Après dix-huit mois d’observation des dégâts économiques du sous-tourisme, c’est à Venise que le surtourisme est réapparu en premier. Dans la ville qui l’incarnait déjà avant la pandémie. Avec les badauds reviennent les questions : quelle cohabitation entre visiteurs et habitants ? Quel remède à la monoactivité ? Quelle gestion des flux ? Dans les sestiere vénitien, de la Giudecca au Cannaregio, chacun a son avis et, pense-t-il, une solution. (...)
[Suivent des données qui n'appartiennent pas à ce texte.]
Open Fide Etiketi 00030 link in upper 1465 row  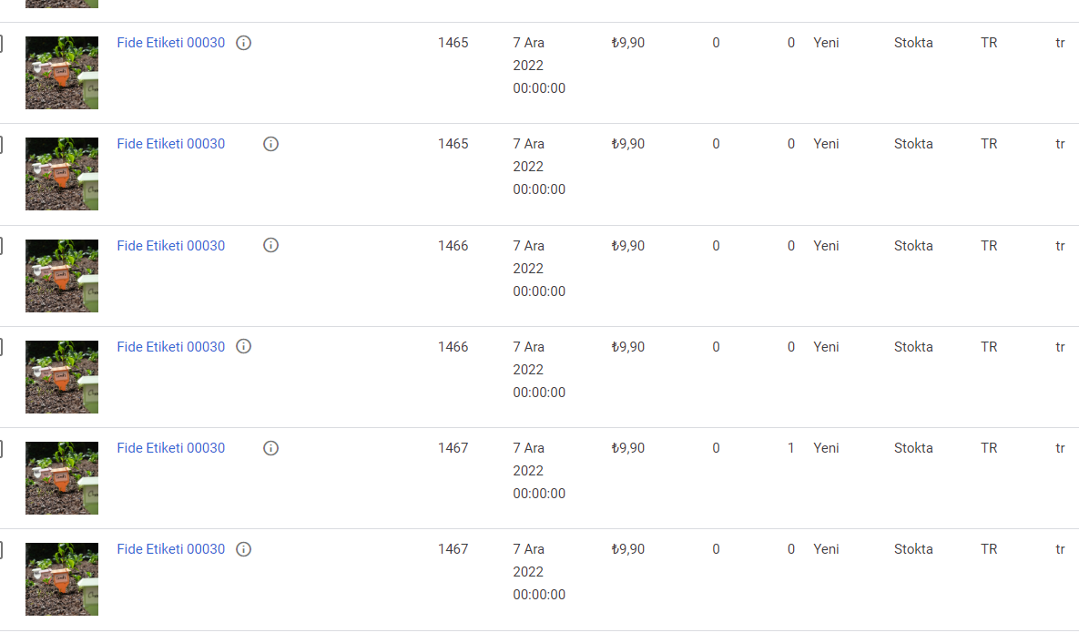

Prévue pour le 1er juillet 2020, renvoyée à 2021 puis au 1er janvier 2022, et désormais fixée pour avril 2022, cette réservation obligatoire verra-t-elle le jour ? Les connaisseurs du microcosme vénitien en doutent. (...)
Deux modèles de portiques ont été installés sur l’île de Tronchetto, pour des tests techniques. Et l’adjoint au maire chargé du tourisme, Simone Venturini, l’affirme fièrement : « C’est une ville unique au monde, et l’on demande au touriste une chose unique au monde : pour venir à Venise, il faut réserver. Elle ne peut plus accueillir n’importe qui à n’importe quel moment et l’on vous demande cette forme de politesse à son égard. La volonté n’est pas de dissuader les gens de venir, mais de changer l’approche psychologique. Ce n’est plus une ville “fast-food”. »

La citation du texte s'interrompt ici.